Using the U-value from part (a), we calculate the heat loss:

Heat loss through wall = U-value x Area x Temp. diff
Heat loss = 0.191 x 144 x (20 - 5) Heat loss = 0.191 x 144 x 15 = 413.068 Watts.

Determine the total heating hours per year:

Heating period:

• 10 hours daily for 37 weeks:
  $10\ hours/day \times 7 \ days/week \times 37 \ weeks = 2,590 \ hours.$

Total heat loss in kJ per year:

$9,324,000 \ seconds \times 413.068\ J/s \div 1000 = 3,851,446.032 \ kJ/sec$

Now we find the cost of oil:

• Calorific value of oil = 37,350 kJ per litre
  Let’s convert total heat loss into litres:

$\frac{3,851,446.032}{37350} = 103.118 \ litres.$

Finally, the cost:

• Cost of oil = 0.97 per litre Total cost = 103.118 x 0.97 = €100.02 (to two decimal points).

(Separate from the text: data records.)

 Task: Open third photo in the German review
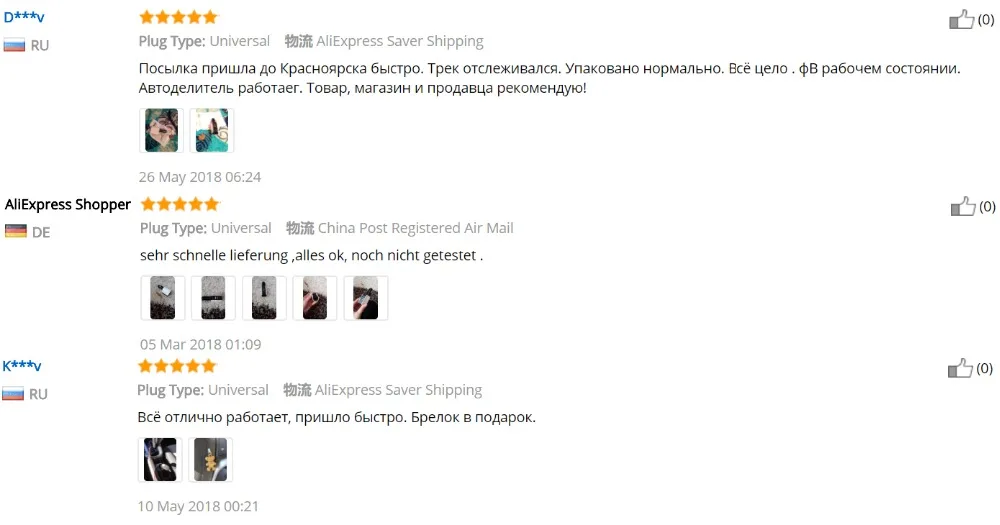pyautogui.click(x=264, y=298)
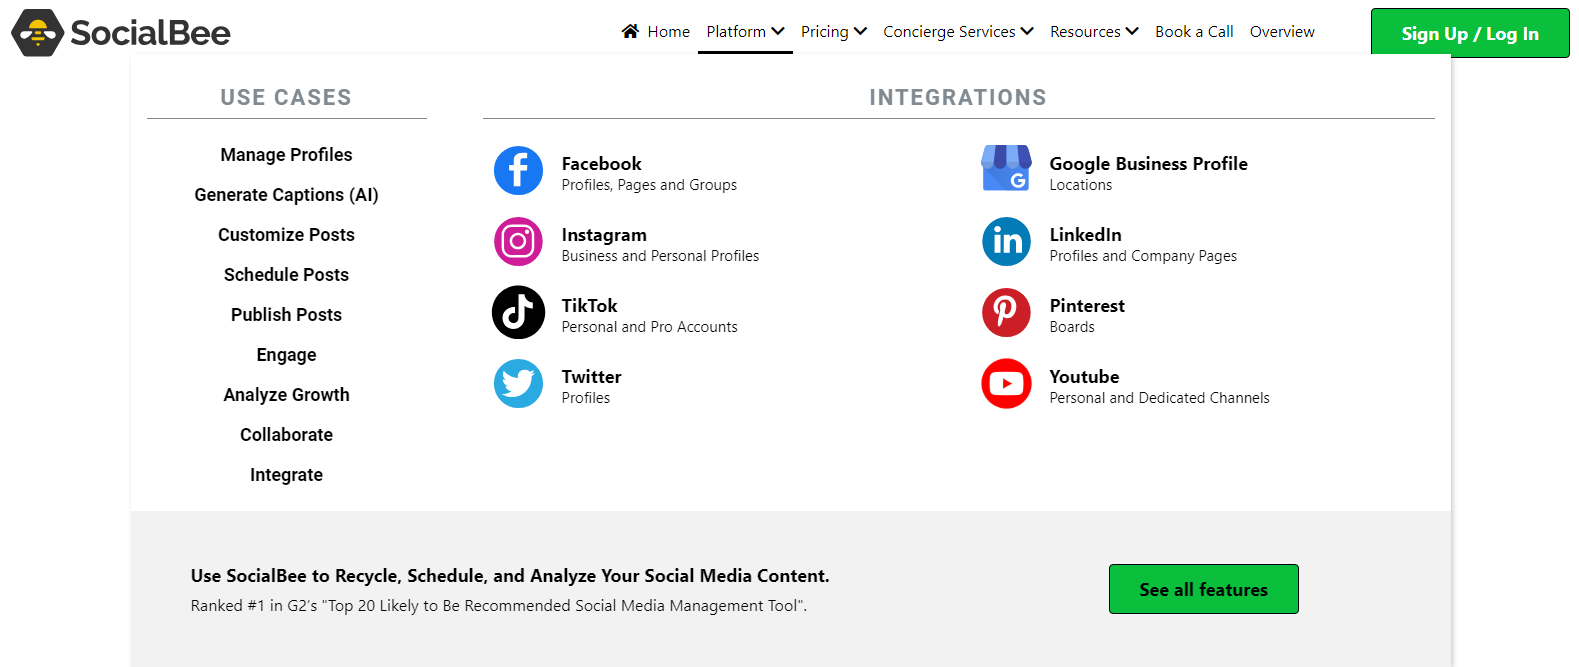
Task: Click the Instagram logo icon
Action: (518, 242)
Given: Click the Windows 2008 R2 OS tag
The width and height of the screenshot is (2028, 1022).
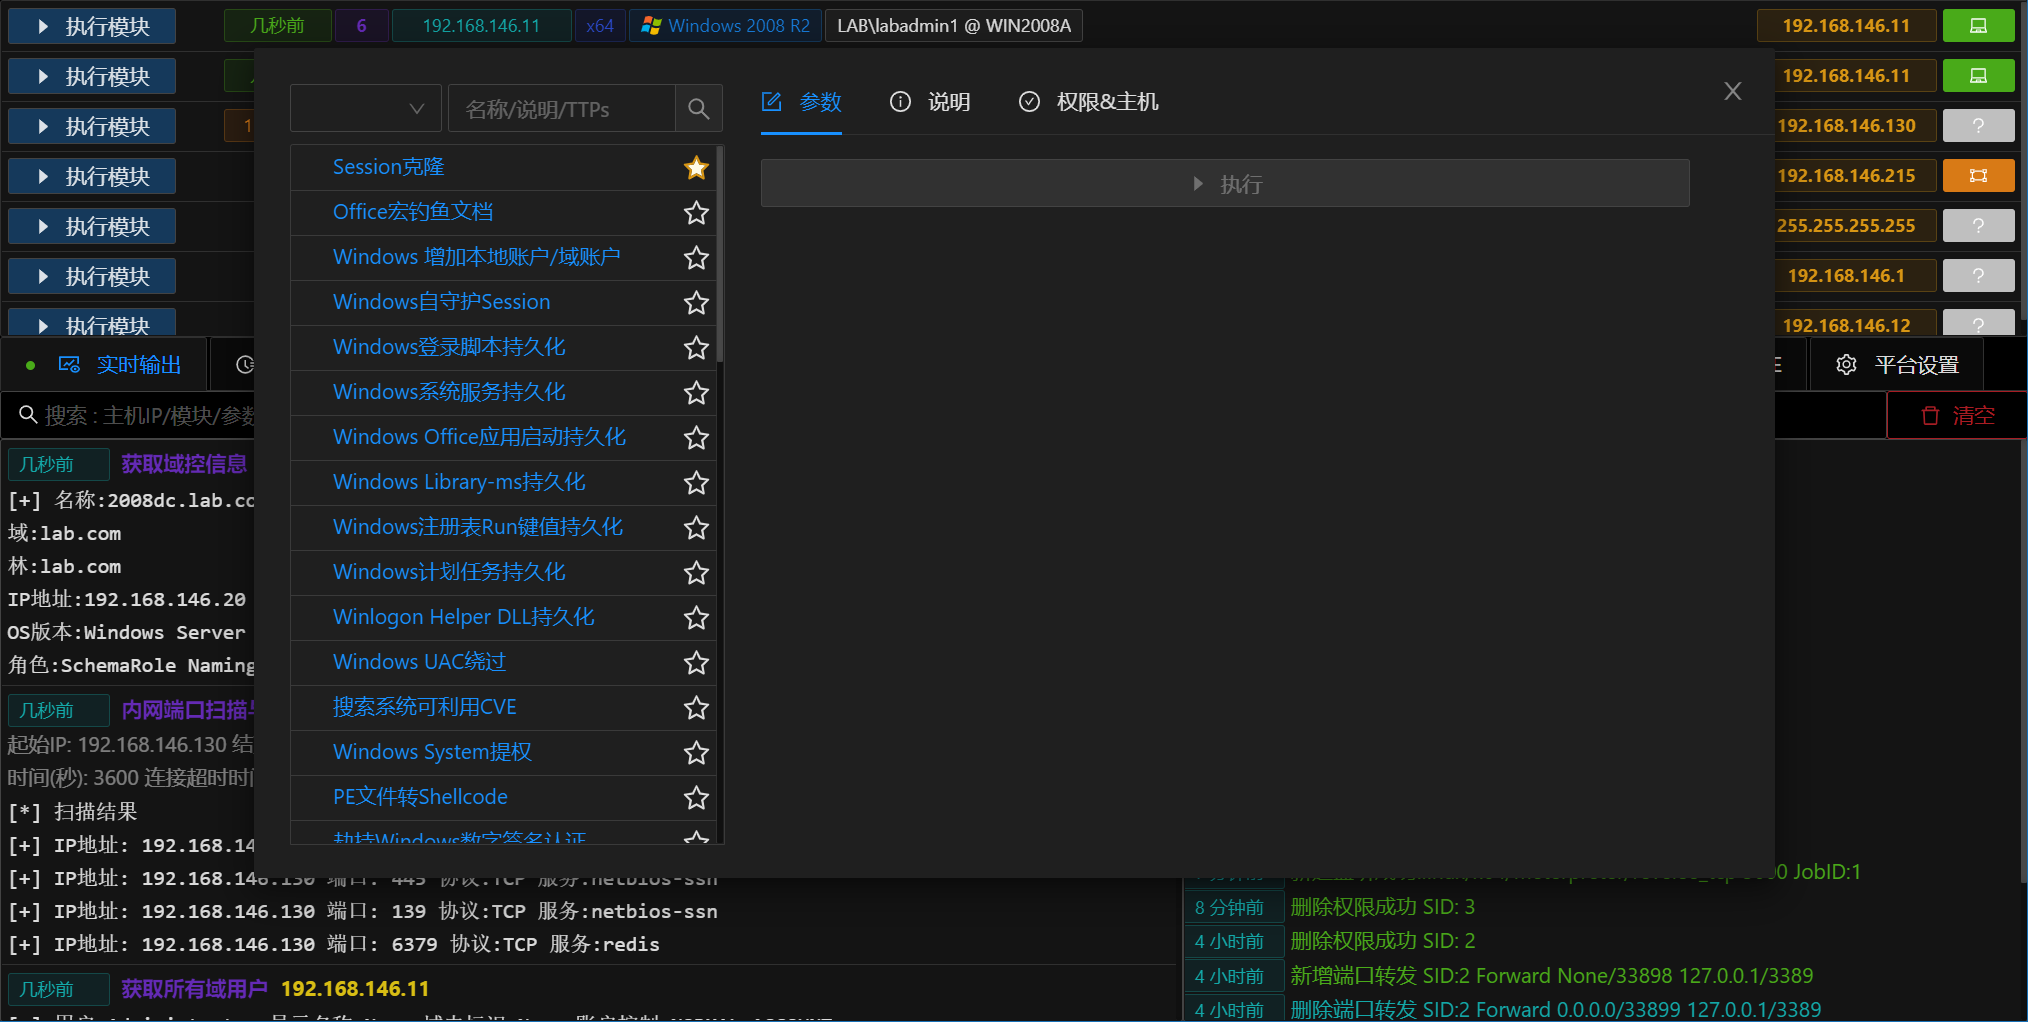Looking at the screenshot, I should point(726,26).
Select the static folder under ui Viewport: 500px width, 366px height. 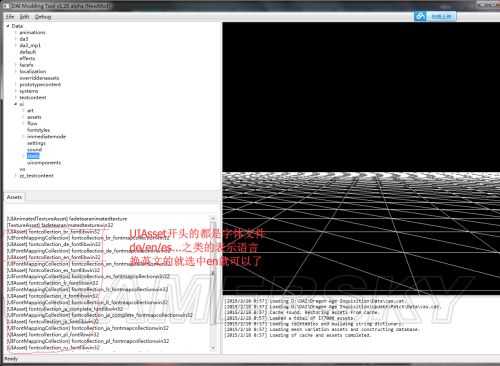[x=33, y=156]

To find the additional thickness, we start with the target U-value:

Required U-value = 0.12 W/m²°C. Using the formula: $R_{total} = \frac{1}{U} = \frac{1}{0.12} = 8.333 \ m^2\ °C/W$

Knowing the total resistance R is: $R_{total} = R_{existing} + R_{additional}$

We already calculated the existing: $R_{existing} = 5.229 \ m^2 \ °C/W$

Thus: $R_{additional} = 8.333 - 5.229 = 3.104 \ m^2 \ °C/W$

Now we convert this back to additional thickness: $t = R \times k$ Using k for external insulation (0.031): $t = 3.104 \ m^2 \ °C/W \times 0.031 \ W/m °C = 0.096 \ m$ Therefore, thickness = 96 mm.